= EXERCISE DESCRIPTION =
Reproduce each of the following records verbatim, line for line.

= EXTRACTED INFORMATION =
==================================================

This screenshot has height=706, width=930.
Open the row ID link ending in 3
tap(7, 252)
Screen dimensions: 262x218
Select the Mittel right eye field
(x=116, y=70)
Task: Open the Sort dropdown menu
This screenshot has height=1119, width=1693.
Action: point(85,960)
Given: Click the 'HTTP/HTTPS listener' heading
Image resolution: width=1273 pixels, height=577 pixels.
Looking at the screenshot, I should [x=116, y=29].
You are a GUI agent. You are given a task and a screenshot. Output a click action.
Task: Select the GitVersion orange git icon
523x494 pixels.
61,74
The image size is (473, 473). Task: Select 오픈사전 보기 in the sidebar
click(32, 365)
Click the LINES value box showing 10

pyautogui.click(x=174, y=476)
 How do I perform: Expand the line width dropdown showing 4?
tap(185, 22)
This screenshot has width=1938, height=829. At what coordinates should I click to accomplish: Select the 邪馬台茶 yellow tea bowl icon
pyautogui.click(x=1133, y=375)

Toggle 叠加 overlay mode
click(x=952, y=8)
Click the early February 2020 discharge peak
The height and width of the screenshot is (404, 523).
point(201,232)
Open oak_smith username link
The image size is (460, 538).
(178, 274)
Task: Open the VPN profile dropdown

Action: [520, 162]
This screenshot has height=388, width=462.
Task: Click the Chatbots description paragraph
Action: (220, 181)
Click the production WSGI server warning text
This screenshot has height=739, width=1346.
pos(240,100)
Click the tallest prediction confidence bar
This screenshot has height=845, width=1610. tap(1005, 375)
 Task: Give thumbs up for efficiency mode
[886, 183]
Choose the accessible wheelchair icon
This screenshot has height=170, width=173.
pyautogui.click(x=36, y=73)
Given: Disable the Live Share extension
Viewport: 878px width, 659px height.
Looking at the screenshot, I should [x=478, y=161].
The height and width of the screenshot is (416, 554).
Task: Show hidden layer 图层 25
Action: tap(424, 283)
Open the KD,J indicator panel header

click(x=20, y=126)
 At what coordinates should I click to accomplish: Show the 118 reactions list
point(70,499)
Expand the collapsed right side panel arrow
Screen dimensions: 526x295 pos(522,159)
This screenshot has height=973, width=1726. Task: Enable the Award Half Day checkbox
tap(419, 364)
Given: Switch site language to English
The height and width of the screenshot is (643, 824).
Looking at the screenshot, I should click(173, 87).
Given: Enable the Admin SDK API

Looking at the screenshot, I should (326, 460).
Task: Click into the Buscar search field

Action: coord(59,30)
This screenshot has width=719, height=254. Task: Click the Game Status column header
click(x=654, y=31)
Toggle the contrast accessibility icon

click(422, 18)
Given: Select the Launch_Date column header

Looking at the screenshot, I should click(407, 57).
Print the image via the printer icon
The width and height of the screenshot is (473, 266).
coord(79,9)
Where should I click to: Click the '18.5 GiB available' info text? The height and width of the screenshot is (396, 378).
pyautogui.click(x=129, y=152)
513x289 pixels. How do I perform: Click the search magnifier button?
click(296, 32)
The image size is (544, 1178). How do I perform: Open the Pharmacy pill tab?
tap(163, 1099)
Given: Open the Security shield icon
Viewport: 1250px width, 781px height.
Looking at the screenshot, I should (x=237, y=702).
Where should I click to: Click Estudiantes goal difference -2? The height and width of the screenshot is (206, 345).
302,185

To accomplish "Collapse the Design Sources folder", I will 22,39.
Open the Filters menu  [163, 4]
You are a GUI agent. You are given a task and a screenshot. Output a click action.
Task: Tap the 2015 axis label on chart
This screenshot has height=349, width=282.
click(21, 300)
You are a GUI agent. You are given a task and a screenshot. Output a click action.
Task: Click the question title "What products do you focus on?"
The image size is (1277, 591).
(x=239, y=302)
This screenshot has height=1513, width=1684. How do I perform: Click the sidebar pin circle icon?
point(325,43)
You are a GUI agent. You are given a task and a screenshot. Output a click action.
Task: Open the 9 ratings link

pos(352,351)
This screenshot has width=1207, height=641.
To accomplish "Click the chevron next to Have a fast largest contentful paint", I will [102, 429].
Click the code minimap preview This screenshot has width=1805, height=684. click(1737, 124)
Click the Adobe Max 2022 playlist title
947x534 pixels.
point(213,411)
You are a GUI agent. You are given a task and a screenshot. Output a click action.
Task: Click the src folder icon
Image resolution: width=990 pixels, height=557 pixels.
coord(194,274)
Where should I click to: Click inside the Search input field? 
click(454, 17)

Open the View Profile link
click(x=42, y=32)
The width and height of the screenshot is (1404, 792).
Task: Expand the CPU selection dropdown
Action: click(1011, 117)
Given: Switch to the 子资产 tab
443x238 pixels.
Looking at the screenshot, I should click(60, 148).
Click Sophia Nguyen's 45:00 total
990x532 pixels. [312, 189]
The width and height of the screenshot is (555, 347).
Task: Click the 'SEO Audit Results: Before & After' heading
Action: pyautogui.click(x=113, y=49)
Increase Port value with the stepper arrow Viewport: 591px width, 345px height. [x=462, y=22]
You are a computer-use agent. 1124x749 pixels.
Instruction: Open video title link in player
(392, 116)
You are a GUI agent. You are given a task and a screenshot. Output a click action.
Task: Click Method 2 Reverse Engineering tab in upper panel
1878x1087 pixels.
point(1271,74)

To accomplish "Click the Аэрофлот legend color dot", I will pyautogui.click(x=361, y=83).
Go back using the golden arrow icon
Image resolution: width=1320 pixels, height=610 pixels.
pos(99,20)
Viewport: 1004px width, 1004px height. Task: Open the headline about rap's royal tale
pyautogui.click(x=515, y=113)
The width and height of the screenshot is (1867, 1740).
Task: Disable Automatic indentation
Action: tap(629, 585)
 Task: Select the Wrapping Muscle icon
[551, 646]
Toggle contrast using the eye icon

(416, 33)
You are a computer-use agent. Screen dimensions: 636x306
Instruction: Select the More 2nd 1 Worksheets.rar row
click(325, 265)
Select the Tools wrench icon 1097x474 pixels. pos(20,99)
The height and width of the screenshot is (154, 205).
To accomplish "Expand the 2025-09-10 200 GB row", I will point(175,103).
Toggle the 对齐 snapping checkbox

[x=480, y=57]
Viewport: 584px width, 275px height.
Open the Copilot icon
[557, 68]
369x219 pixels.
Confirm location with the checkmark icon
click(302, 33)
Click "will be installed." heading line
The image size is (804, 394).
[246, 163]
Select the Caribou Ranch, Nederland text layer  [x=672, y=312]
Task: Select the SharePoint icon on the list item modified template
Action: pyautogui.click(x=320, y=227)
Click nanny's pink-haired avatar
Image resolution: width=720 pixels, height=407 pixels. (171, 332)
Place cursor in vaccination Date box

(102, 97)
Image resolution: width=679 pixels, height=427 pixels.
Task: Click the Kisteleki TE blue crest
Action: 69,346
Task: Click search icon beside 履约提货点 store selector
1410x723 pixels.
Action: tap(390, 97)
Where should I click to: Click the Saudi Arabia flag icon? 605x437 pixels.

==================================================

= TASK OUTPUT =
This screenshot has height=706, width=930.
Open the row ID link ending in 3
tap(7, 252)
Screen dimensions: 262x218
Select the Mittel right eye field
(x=116, y=70)
Task: Open the Sort dropdown menu
This screenshot has height=1119, width=1693.
Action: point(85,960)
Given: Click the 'HTTP/HTTPS listener' heading
Image resolution: width=1273 pixels, height=577 pixels.
Looking at the screenshot, I should [x=116, y=29].
You are a GUI agent. You are given a task and a screenshot. Output a click action.
Task: Select the GitVersion orange git icon
523x494 pixels.
61,74
The image size is (473, 473). Task: Select 오픈사전 보기 in the sidebar
click(32, 365)
Click the LINES value box showing 10

pyautogui.click(x=174, y=476)
 How do I perform: Expand the line width dropdown showing 4?
tap(185, 22)
This screenshot has width=1938, height=829. At what coordinates should I click to accomplish: Select the 邪馬台茶 yellow tea bowl icon
pyautogui.click(x=1133, y=375)

Toggle 叠加 overlay mode
click(x=952, y=8)
Click the early February 2020 discharge peak
The height and width of the screenshot is (404, 523).
point(201,232)
Open oak_smith username link
The image size is (460, 538).
(178, 274)
Task: Open the VPN profile dropdown

Action: [520, 162]
This screenshot has height=388, width=462.
Task: Click the Chatbots description paragraph
Action: (220, 181)
Click the production WSGI server warning text
This screenshot has height=739, width=1346.
pos(240,100)
Click the tallest prediction confidence bar
This screenshot has height=845, width=1610. tap(1005, 375)
 Task: Give thumbs up for efficiency mode
[886, 183]
Choose the accessible wheelchair icon
This screenshot has height=170, width=173.
pyautogui.click(x=36, y=73)
Given: Disable the Live Share extension
Viewport: 878px width, 659px height.
Looking at the screenshot, I should [x=478, y=161].
The height and width of the screenshot is (416, 554).
Task: Show hidden layer 图层 25
Action: tap(424, 283)
Open the KD,J indicator panel header

click(x=20, y=126)
 At what coordinates should I click to accomplish: Show the 118 reactions list
point(70,499)
Expand the collapsed right side panel arrow
Screen dimensions: 526x295 pos(522,159)
This screenshot has height=973, width=1726. Task: Enable the Award Half Day checkbox
tap(419, 364)
Given: Switch site language to English
The height and width of the screenshot is (643, 824).
Looking at the screenshot, I should click(173, 87).
Given: Enable the Admin SDK API

Looking at the screenshot, I should (326, 460).
Task: Click into the Buscar search field

Action: coord(59,30)
This screenshot has width=719, height=254. Task: Click the Game Status column header
click(x=654, y=31)
Toggle the contrast accessibility icon

click(422, 18)
Given: Select the Launch_Date column header

Looking at the screenshot, I should click(407, 57).
Print the image via the printer icon
The width and height of the screenshot is (473, 266).
coord(79,9)
Where should I click to: Click the '18.5 GiB available' info text? The height and width of the screenshot is (396, 378).
pyautogui.click(x=129, y=152)
513x289 pixels. How do I perform: Click the search magnifier button?
click(296, 32)
The image size is (544, 1178). How do I perform: Open the Pharmacy pill tab?
tap(163, 1099)
Given: Open the Security shield icon
Viewport: 1250px width, 781px height.
Looking at the screenshot, I should (x=237, y=702).
Where should I click to: Click Estudiantes goal difference -2? The height and width of the screenshot is (206, 345).
302,185

To accomplish "Collapse the Design Sources folder", I will 22,39.
Open the Filters menu  [163, 4]
You are a GUI agent. You are given a task and a screenshot. Output a click action.
Task: Tap the 2015 axis label on chart
This screenshot has height=349, width=282.
click(21, 300)
You are a GUI agent. You are given a task and a screenshot. Output a click action.
Task: Click the question title "What products do you focus on?"
The image size is (1277, 591).
(x=239, y=302)
This screenshot has height=1513, width=1684. How do I perform: Click the sidebar pin circle icon?
point(325,43)
You are a GUI agent. You are given a task and a screenshot. Output a click action.
Task: Open the 9 ratings link

pos(352,351)
This screenshot has width=1207, height=641.
To accomplish "Click the chevron next to Have a fast largest contentful paint", I will [102, 429].
Click the code minimap preview This screenshot has width=1805, height=684. click(1737, 124)
Click the Adobe Max 2022 playlist title
947x534 pixels.
point(213,411)
You are a GUI agent. You are given a task and a screenshot. Output a click action.
Task: Click the src folder icon
Image resolution: width=990 pixels, height=557 pixels.
coord(194,274)
Where should I click to: Click inside the Search input field? 
click(454, 17)

Open the View Profile link
click(x=42, y=32)
The width and height of the screenshot is (1404, 792).
Task: Expand the CPU selection dropdown
Action: click(1011, 117)
Given: Switch to the 子资产 tab
443x238 pixels.
Looking at the screenshot, I should click(60, 148).
Click Sophia Nguyen's 45:00 total
990x532 pixels. [312, 189]
The width and height of the screenshot is (555, 347).
Task: Click the 'SEO Audit Results: Before & After' heading
Action: pyautogui.click(x=113, y=49)
Increase Port value with the stepper arrow Viewport: 591px width, 345px height. [x=462, y=22]
You are a computer-use agent. 1124x749 pixels.
Instruction: Open video title link in player
(392, 116)
You are a GUI agent. You are given a task and a screenshot. Output a click action.
Task: Click Method 2 Reverse Engineering tab in upper panel
1878x1087 pixels.
point(1271,74)

To accomplish "Click the Аэрофлот legend color dot", I will pyautogui.click(x=361, y=83).
Go back using the golden arrow icon
Image resolution: width=1320 pixels, height=610 pixels.
pos(99,20)
Viewport: 1004px width, 1004px height. Task: Open the headline about rap's royal tale
pyautogui.click(x=515, y=113)
The width and height of the screenshot is (1867, 1740).
Task: Disable Automatic indentation
Action: tap(629, 585)
 Task: Select the Wrapping Muscle icon
[551, 646]
Toggle contrast using the eye icon

(416, 33)
You are a computer-use agent. Screen dimensions: 636x306
Instruction: Select the More 2nd 1 Worksheets.rar row
click(325, 265)
Select the Tools wrench icon 1097x474 pixels. pos(20,99)
The height and width of the screenshot is (154, 205).
To accomplish "Expand the 2025-09-10 200 GB row", I will point(175,103).
Toggle the 对齐 snapping checkbox

[x=480, y=57]
Viewport: 584px width, 275px height.
Open the Copilot icon
[557, 68]
369x219 pixels.
Confirm location with the checkmark icon
click(302, 33)
Click "will be installed." heading line
The image size is (804, 394).
[246, 163]
Select the Caribou Ranch, Nederland text layer  [x=672, y=312]
Task: Select the SharePoint icon on the list item modified template
Action: pyautogui.click(x=320, y=227)
Click nanny's pink-haired avatar
Image resolution: width=720 pixels, height=407 pixels. (171, 332)
Place cursor in vaccination Date box

(102, 97)
Image resolution: width=679 pixels, height=427 pixels.
Task: Click the Kisteleki TE blue crest
Action: 69,346
Task: Click search icon beside 履约提货点 store selector
1410x723 pixels.
Action: tap(390, 97)
Where should I click to: Click the Saudi Arabia flag icon? 605x437 pixels.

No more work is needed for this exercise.